トレセンは京浜急行の穴守稲荷駅から徒歩6分ほどの、大田区羽田旭町に建設。隣はヤマト運輸の物流施設「羽田クロノゲート」で、現在の訓練施設が同駅から徒歩15分ほどかかることから、鉄道利用時の利便性も高まる。
着工は7月、供用開始は2020年3月を予定。敷地面積は約3万3000平方メートル、建物面積は約5万9000平方メートルで、地上8階建て。飛行機の到着から出発までを想定し、運航に関わる全社員が合同で訓練できる施設にする。

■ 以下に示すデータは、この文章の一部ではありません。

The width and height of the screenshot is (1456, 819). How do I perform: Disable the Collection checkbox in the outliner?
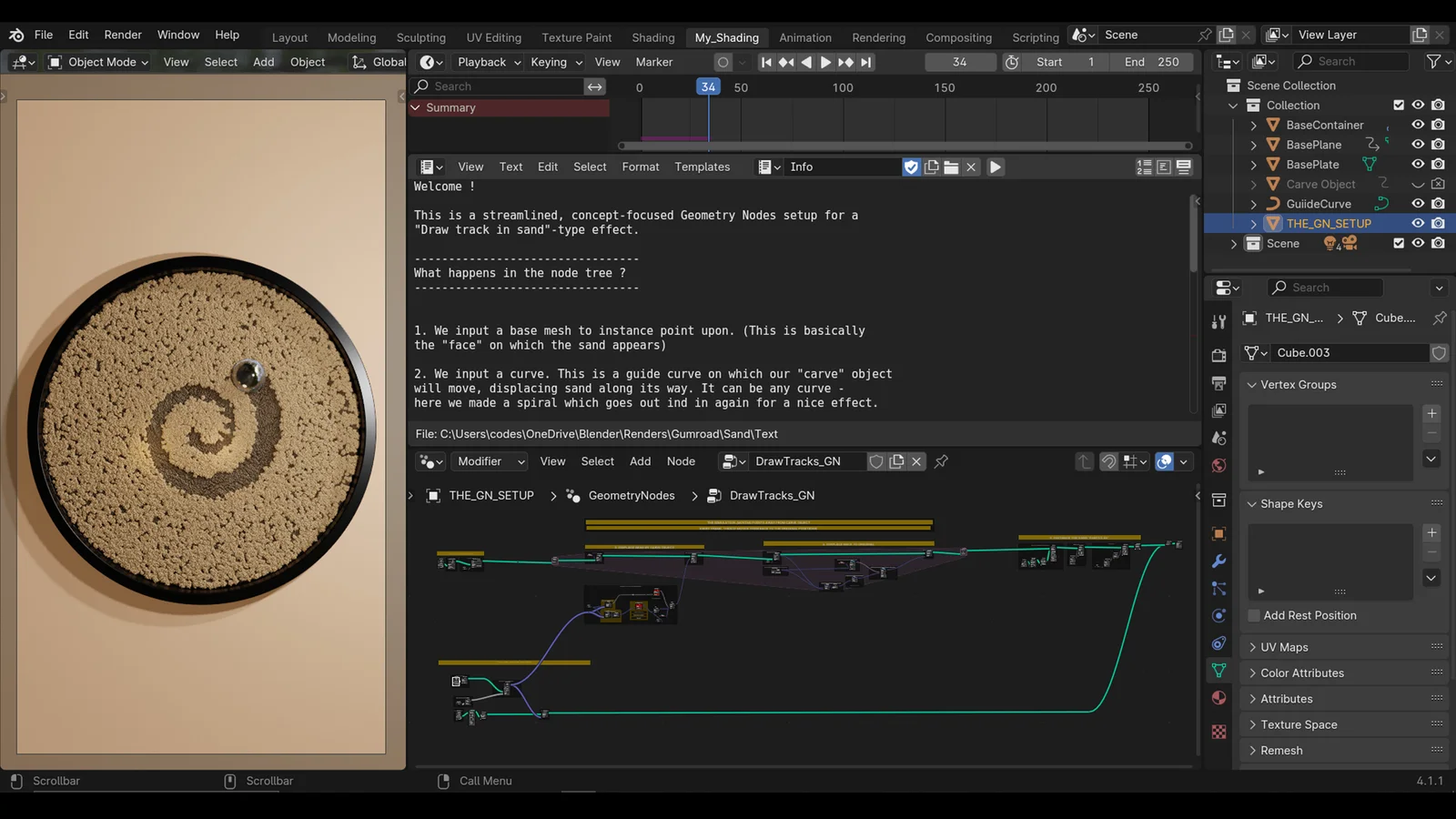click(1399, 105)
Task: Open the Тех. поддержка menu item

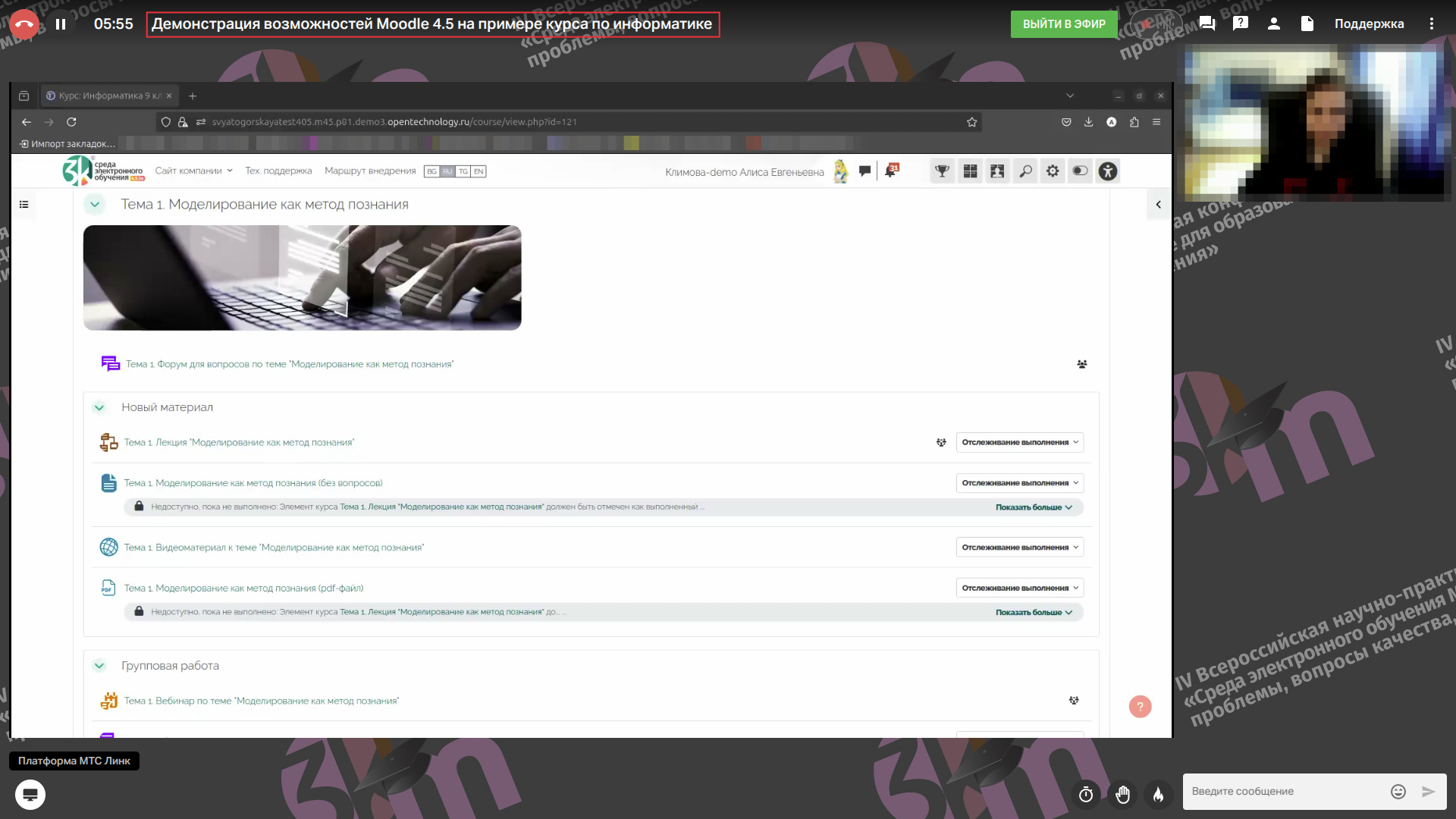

パイロット向けには、実機と同様に訓練できる「フルフライト・シミュレーター」を設置。客室乗務員向けには、飛行中の揺れなどを再現できる、日本初導入の「モーションモックアップ」、ギャレー(厨房設備)やラバトリー(化粧室)などに実際の火を使用した火災状況を再現し、熱さを体感しながら対処方法を学ぶ日本初導入の「リアルファイヤーファイティングトレーナー」を設けるほか、日本のおもてなしを学ぶ「茶室」を新設する。
空港関連では、整備士など整備部門向けには、最先端のVR(仮想現実)やAR(拡張現実)技術を活用した整備訓練施設、地上係員など旅客部門向けには、空港カウンターや出発ロビーを模した施設、グランドハンドリングなど貨物部門向けには、実際の特殊車両を使った貨物の搭降載訓練施設を設ける。
開設を検討している見学エリアでは、従来非公開としていたパイロット用シミュレーターや、客室乗務員用モックアップなどの訓練施設を公開し、安全への取り組みや歴史を紹介する。また、シートなどサービスを体験できるエリアも設置する。
ANAの平子裕志社長は、「競争力の源泉である人材育成には、攻めのコストとして投資する。2019年以降の羽田発着枠の増枠に向けて、備えを強化する」と、トレセン新設の意図を説明した。